Authorized share capital is basically an amount of initial capital with which the company is registered with the Registrar of Companies (RoC) and is also the maximum capital amount which the company can secure through the issue of shares to its shareholders and not beyond this amount.

Step 1: Vetting of MOA and AOA
A company must check it’s both the MOA and AOA about the limit of authorized capital. If the issue of shares or stocks is going to be beyond the specified limit in MOA, then it has to increase its authorized capital. Before increasing the company must check whether it can do so legally as per the norms of association of the company.

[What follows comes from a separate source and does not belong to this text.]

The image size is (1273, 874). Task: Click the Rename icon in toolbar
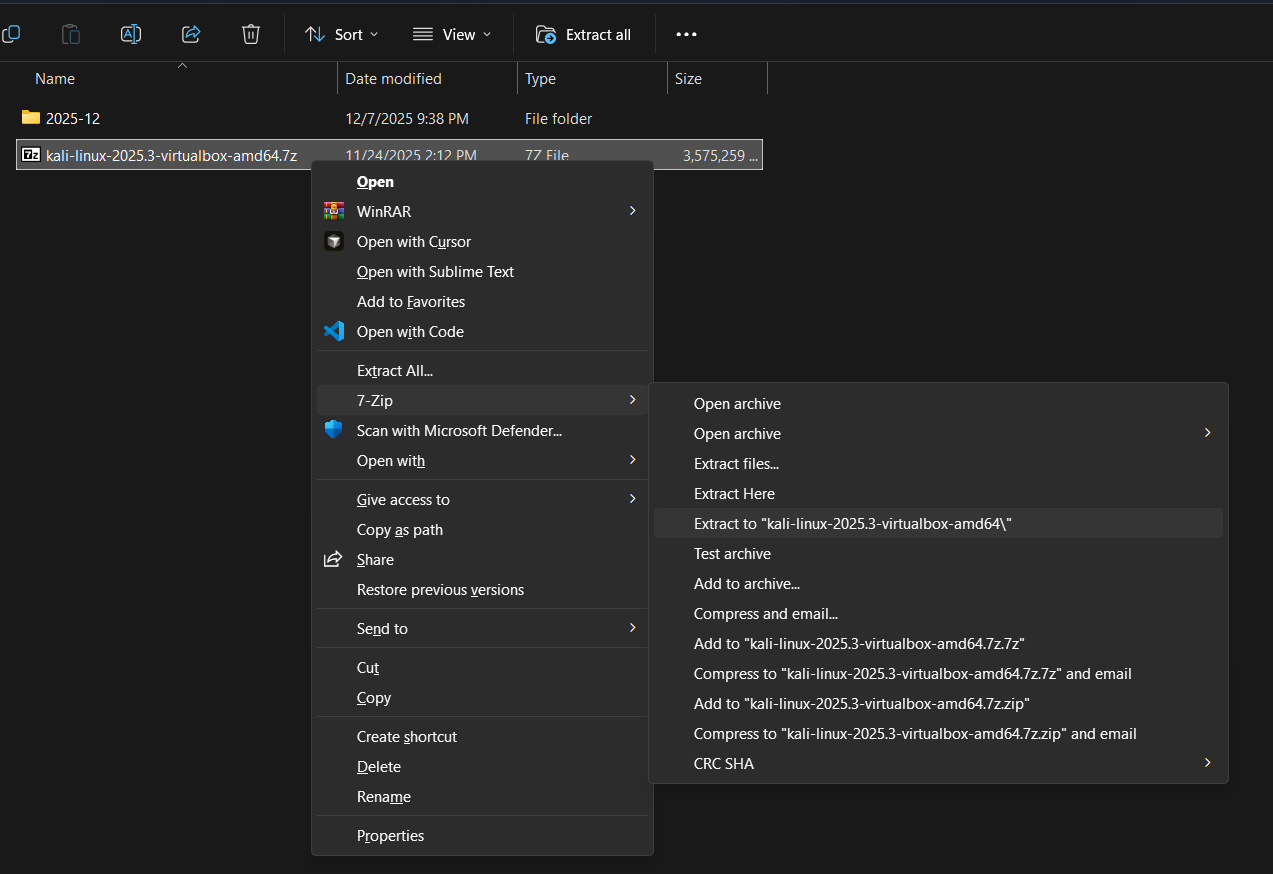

Altering AOA is one of such option to amend such provisions

Alteration of AOA:

To alter the AOA, the company must take approval from the entire shareholder in an annual general meeting or extraordinary general meeting. Such altered AOA must be filed with MCA within 30 days from the date of resolution.

Once the AOA is altered, it can proceed with a further procedure to increase authorized capital.

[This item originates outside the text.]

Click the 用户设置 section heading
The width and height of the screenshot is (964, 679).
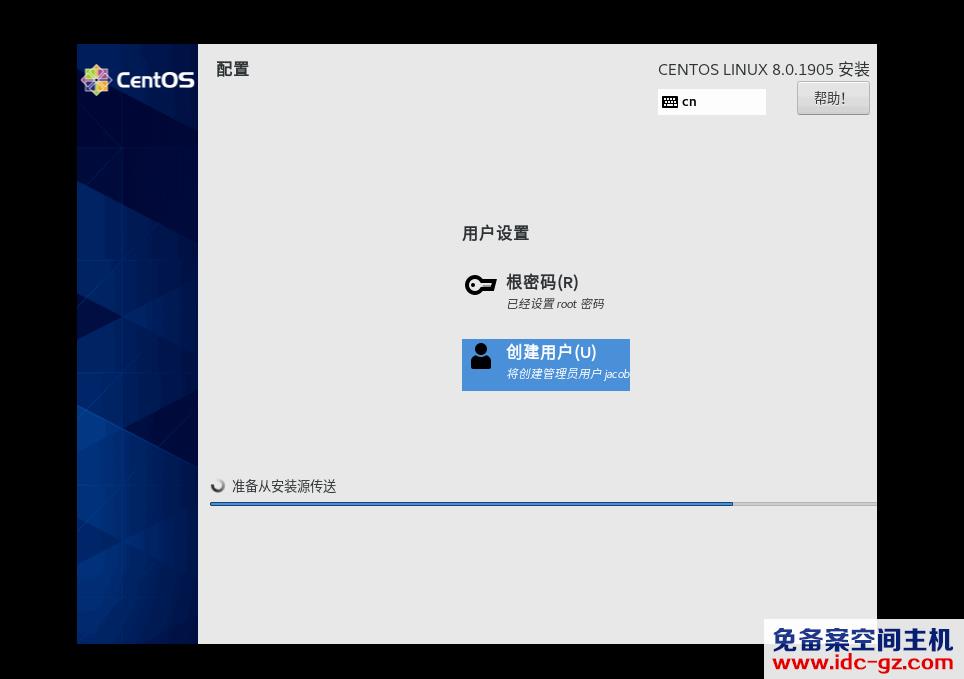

Step 2: Holding Board Meeting
A board meeting must be arranged to take the approval of the board to increase the authorized share capital. Moreover, to decide the date and time to call on EGM or AGM to take the shareholder's approval. Notice for holding an EGM or AGM must be sent to all the shareholders as per the rules and regulations. A director must be fully authorized to file all the necessary forms with the MCA.

Step 3: Hold Shareholders Meeting
The company shall hold the EGM/AGM on the specified date and time to take the approval for an increase in authorized capital. An ordinary resolution must be passed in the meeting.

Step 4: Intimation to the ROC
After taking approval in shareholders meetings, a company shall draft the altered MOA to increase authorized share capital. A company has even need to intimate about the same by filing form SH-7 with the MCA. The form must be filed in 30 days from the date of resolution. The documents which are required to file the said form are as under.

  • A true certified copy of Board resolution for alteration in AOA
  • A true certified copy of Board resolution for alteration in MOA
  • Notice of AGM/EGM
  • A true certified copy of Shareholders resolution
  • Altered copy of AOA
  • Altered copy of MOA

After receiving approval from the MCA, a company shall alter its every copy of the AOA and MOA. It is necessary to incorporate changes in the MOA and AOA and put it up on the website if any.